What the exercise asks
Among the lines below, copy each one in which "computer" appears.

[Opening Data to examine section]

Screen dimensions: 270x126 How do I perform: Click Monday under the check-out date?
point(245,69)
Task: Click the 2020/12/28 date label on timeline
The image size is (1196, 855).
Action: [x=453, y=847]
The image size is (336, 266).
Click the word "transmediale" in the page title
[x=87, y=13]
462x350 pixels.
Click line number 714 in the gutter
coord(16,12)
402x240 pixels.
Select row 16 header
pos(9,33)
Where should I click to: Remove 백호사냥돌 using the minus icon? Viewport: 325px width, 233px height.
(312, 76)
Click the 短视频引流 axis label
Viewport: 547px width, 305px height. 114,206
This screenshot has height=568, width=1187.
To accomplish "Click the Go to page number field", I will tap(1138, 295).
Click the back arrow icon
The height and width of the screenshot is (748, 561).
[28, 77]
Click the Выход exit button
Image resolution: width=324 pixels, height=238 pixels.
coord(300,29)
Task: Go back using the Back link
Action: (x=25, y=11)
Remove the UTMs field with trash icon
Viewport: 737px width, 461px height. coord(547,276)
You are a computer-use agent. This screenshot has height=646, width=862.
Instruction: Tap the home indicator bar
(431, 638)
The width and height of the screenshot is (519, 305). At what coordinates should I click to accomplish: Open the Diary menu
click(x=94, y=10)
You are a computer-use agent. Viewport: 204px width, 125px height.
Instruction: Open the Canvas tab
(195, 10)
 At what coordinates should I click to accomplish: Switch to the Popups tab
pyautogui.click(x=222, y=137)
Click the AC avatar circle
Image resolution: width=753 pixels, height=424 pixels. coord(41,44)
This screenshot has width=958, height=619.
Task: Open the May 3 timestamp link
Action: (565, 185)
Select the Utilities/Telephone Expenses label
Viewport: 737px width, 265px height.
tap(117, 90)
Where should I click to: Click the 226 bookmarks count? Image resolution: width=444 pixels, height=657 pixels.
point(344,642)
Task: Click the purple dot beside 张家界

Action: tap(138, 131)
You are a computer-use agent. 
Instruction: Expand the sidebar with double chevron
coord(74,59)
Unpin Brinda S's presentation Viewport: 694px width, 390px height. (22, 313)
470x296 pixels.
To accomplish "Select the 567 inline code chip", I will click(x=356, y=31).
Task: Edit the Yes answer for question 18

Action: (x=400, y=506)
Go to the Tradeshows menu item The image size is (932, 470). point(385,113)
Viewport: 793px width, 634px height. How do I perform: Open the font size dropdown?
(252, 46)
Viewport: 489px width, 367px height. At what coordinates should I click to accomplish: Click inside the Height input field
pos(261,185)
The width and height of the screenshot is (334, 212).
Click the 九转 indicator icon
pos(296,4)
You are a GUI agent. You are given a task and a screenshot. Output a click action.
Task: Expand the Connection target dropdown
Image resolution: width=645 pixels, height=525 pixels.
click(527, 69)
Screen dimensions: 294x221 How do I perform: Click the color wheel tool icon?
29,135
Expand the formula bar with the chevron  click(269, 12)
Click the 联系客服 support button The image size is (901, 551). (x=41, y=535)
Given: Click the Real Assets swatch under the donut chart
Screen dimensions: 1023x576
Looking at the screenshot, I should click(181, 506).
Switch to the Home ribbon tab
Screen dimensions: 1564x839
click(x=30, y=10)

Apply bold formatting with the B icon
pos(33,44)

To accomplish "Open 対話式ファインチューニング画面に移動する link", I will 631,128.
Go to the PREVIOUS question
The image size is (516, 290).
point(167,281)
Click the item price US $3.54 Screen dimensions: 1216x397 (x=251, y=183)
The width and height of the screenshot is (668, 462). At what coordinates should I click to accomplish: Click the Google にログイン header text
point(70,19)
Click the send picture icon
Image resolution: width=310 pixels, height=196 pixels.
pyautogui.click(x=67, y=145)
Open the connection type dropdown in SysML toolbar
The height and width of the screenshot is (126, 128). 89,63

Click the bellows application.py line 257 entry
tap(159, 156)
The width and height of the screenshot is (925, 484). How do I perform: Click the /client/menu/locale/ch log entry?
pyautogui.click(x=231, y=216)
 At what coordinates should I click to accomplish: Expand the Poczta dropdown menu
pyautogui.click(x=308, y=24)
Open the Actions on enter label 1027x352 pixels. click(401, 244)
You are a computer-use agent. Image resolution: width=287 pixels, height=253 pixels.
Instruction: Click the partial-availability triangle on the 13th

[Closing Data to examine section]

Written answer
You are a computer-use agent. This screenshot has height=646, width=862.
You are a computer-use agent. Viewport: 204px width, 125px height.
You are a computer-use agent. 
You are a computer-use agent. Image resolution: width=287 pixels, height=253 pixels.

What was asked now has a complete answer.